Life is full of situations that can leave us feeling completely mind fucked and heart fucked, and craving a neat little bow: break-ups, friendship fallouts, firings, deaths.
The need for closure comes from not wanting to sit in anger, frustration, sadness, and hurt, which is totally understandable cause that shit sucks.
We want to have one last conversation with the person who broke us; to return to the scene of the crime one last time to see if there’s evidence we missed; to ruminate until it all makes sense, so we can finally move on.
We believe that closure will be a balm, relieve the pain, and remedy the brokenness when something, or someone, happens that is out of our control. When people leave us, die, or disappoint us, we want it to have meant something other than hurt. We want it not to have happened.
But ya know what? Closure is not an external event. Closure comes from within, baby.
But Like, Where Did Closure Come from, Anyway?
The concept of closure comes from Gestalt psychology, which believes that when it comes to human perception, the whole is greater than the sum of its parts.
Like, if you see a half-drawn circle, your mind quickly fills in the missing parts and perceives the shape as a circle, not just a bunch of fucked up curvy lines. We try to do the same thing when it comes to shit that happens to us, but life ain’t a bunch of broken lines waiting to form a shape.
But sometimes, the blanks are just blanks.
Move the Fuck On
We believe closure comes from having a complete understanding of why something happened — but it really comes from accepting that you may never fully understand. Some things aren’t meant for you to comprehend, and you find peace from just living your fucking life anyway. You gotta move the fuck on, babes.

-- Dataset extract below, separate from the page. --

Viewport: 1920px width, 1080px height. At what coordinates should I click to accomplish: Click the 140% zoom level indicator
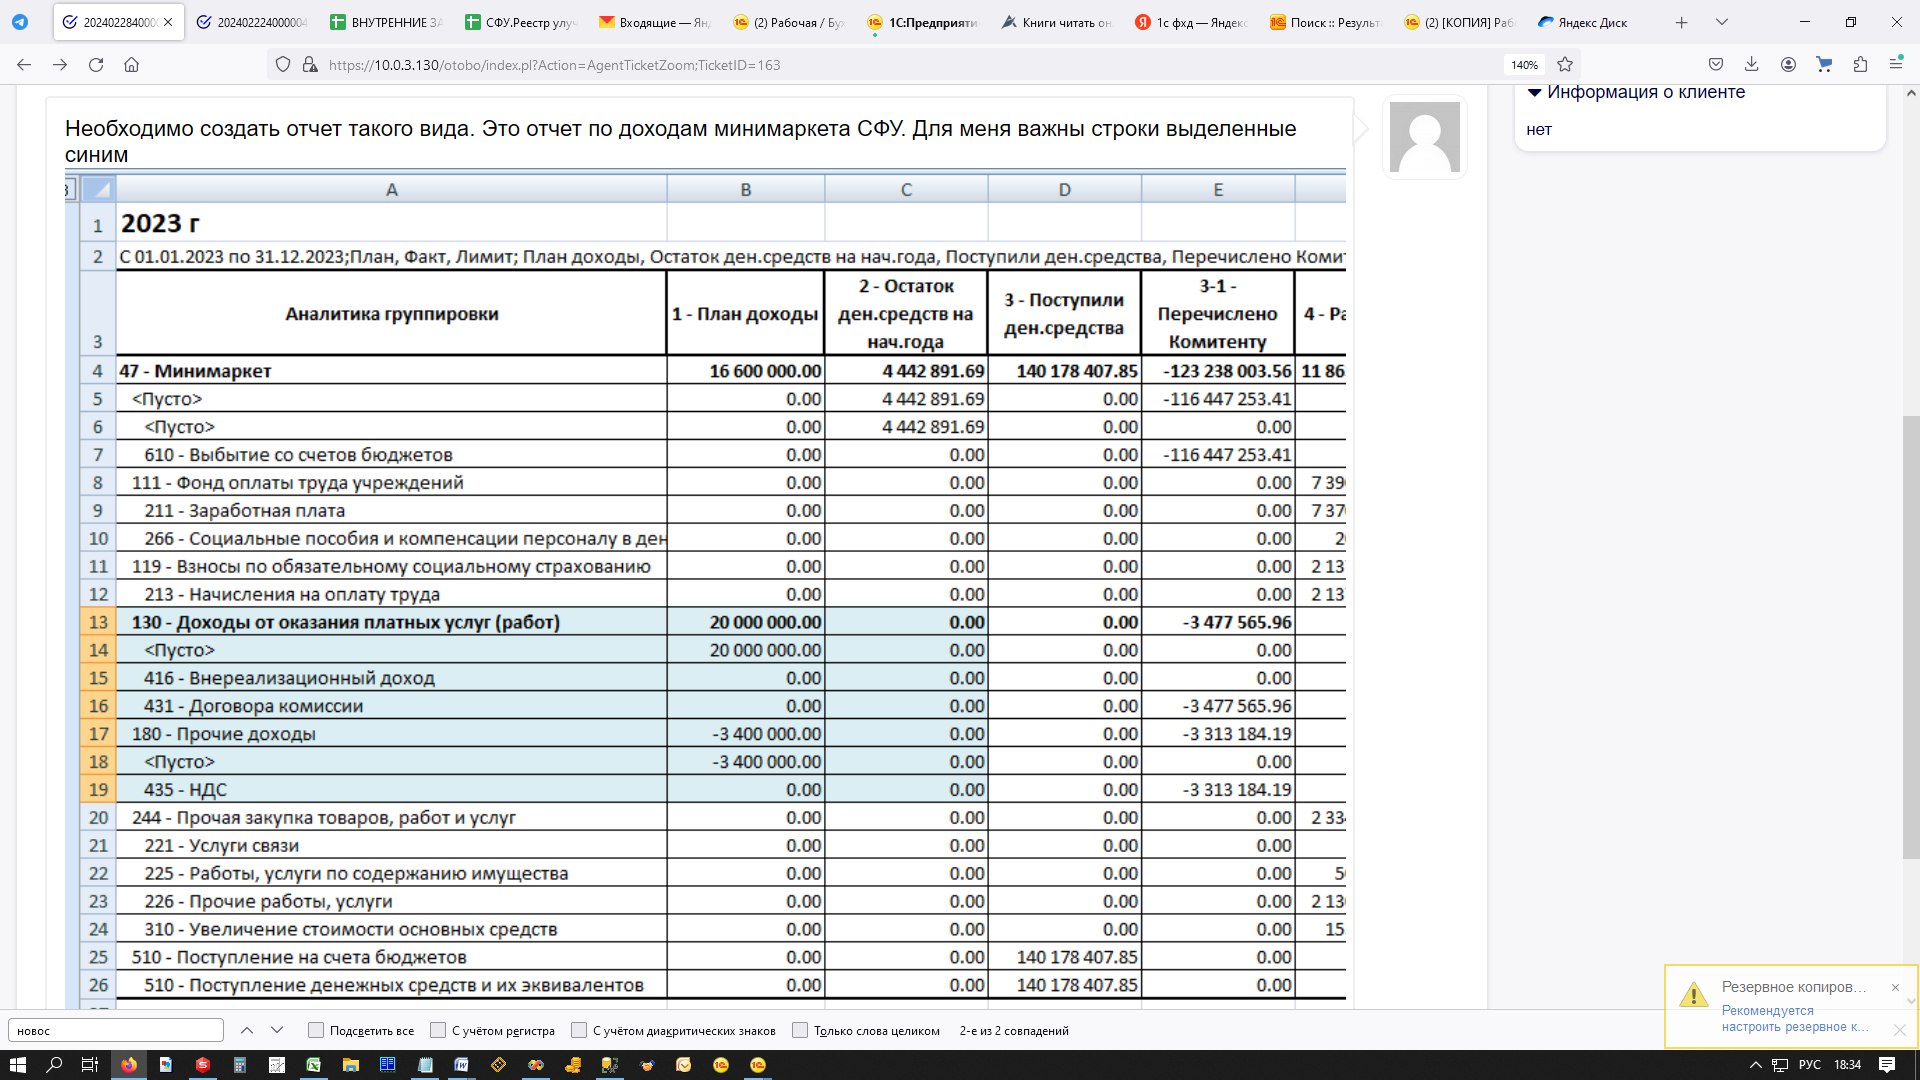(x=1524, y=65)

Relentlessly pursuing closure can deplete your reserves to engage healthy coping mechanisms, like journaling, exercising, crying your goddamn eyes out, watching movies that make your heart happy, spending time with people who love you — all of the shit that makes life less fucking hard.
Closure comes from moving on, from time, from living your life, from finding joy. Sometimes there is no big picture. Sometimes it just fucking hurts. Sometimes, shit is just shit. And that’s ok.